Una spinta all’offerta lavorativa arriverà senza dubbio dalle 130 assunzioni previste nelle prossime settimane nei centri per l’impiego della Bergamasca. Una novità a cui la Provincia ha lavorato anche durante i mesi di lockdown per arrivare pronta a settembre. Con questi nuovi ingressi si potrà ampliare il numero di contatti e di aziende per tutti i bergamaschi disoccupati in cerca di un nuovo impiego.

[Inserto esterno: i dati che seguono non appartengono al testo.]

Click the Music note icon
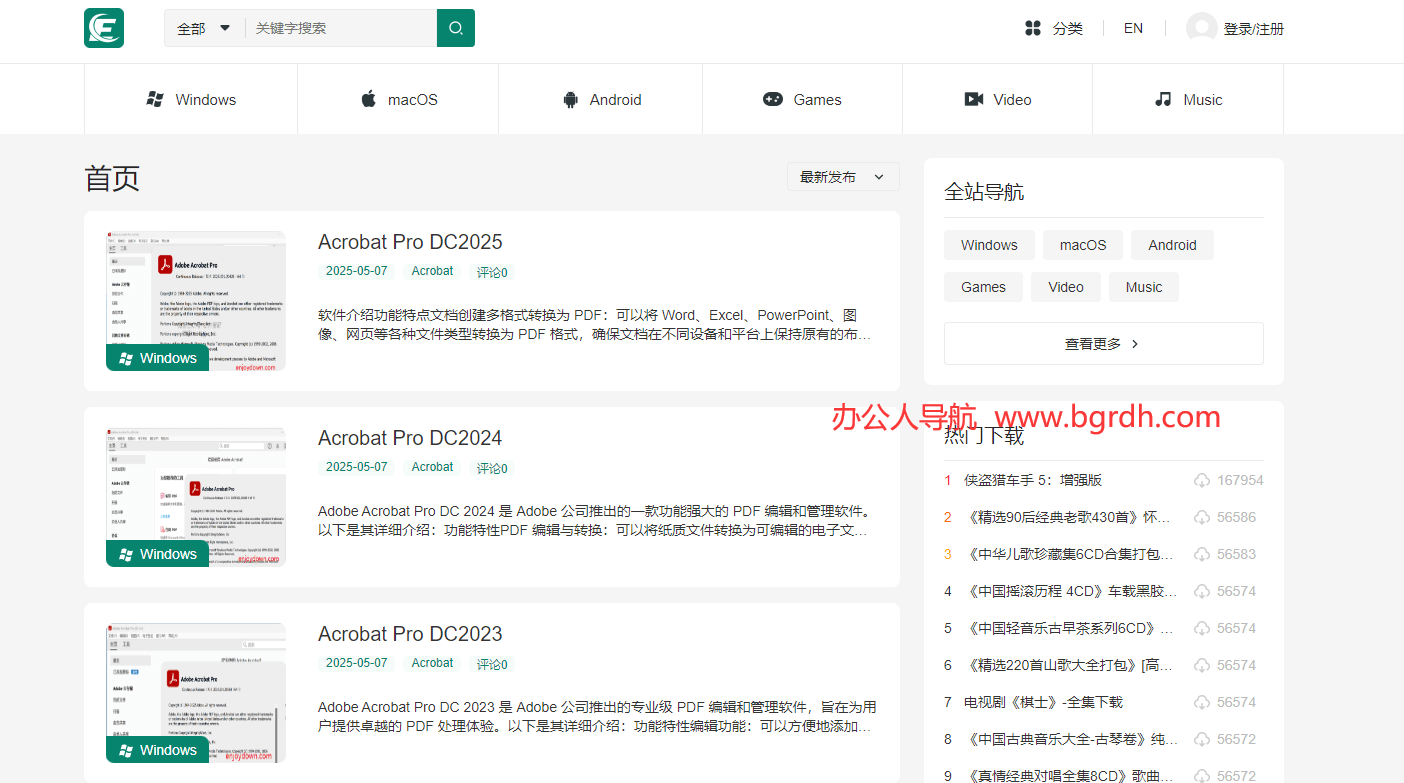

Elisabetta Donati, responsabile del coordinamento dei centri per l’impiego bergamaschi, spiega che «i decreti governativi emanati durante l’emergenza hanno sospeso tutti gli obblighi per i percettori del reddito di cittadinanza e questo ha comportato un parziale stop delle attività nei confronti dei beneficiari da parte del personale dei centri per l’impiego e dei navigator». Bergamo però non si è fermata. Anzi, è stata la provincia che ha continuato a programmare controlli e colloqui in via telematica per non perdere troppo tempo. In tutte le altre province, invece, si è fermato tutto. Solo così è stato possibile fare una prima valutazione a tutti i percettori, 5.315 sul totale di 5.733. I controlli hanno consentito di procedere a 207 revoche e individuare 522 esonerati, cioè i percettori che non dovranno sottoscrivere il patto per il lavoro. Elisabetta Donati non nasconde che gli attuali numeri delle assunzioni sono «deludenti, ma con 130 nuove figure avremo sicuramente un innalzamento delle capacità occupazionali. Purtroppo tutti gli inserimenti sono alle prese con la stagnazione del mercato del lavoro». Promettente, invece, il dialogo instaurato con i Servizi sociali del Comuni bergamaschi con cui è previsto un confronto costante per stabilire con attenzione se i beneficiari possono lavorare oppure se devono firmare i patti per l’inclusione. «Non dimentichiamo che questa misura è stata pensata anche per contrastare la povertà - continua Donati -, quindi è fondamentale strutturare una sinergia con i Servizi sociali. Le zone d’ombra tra caso lavorativo e caso sociale sono tante e vanno analizzate con particolare premura».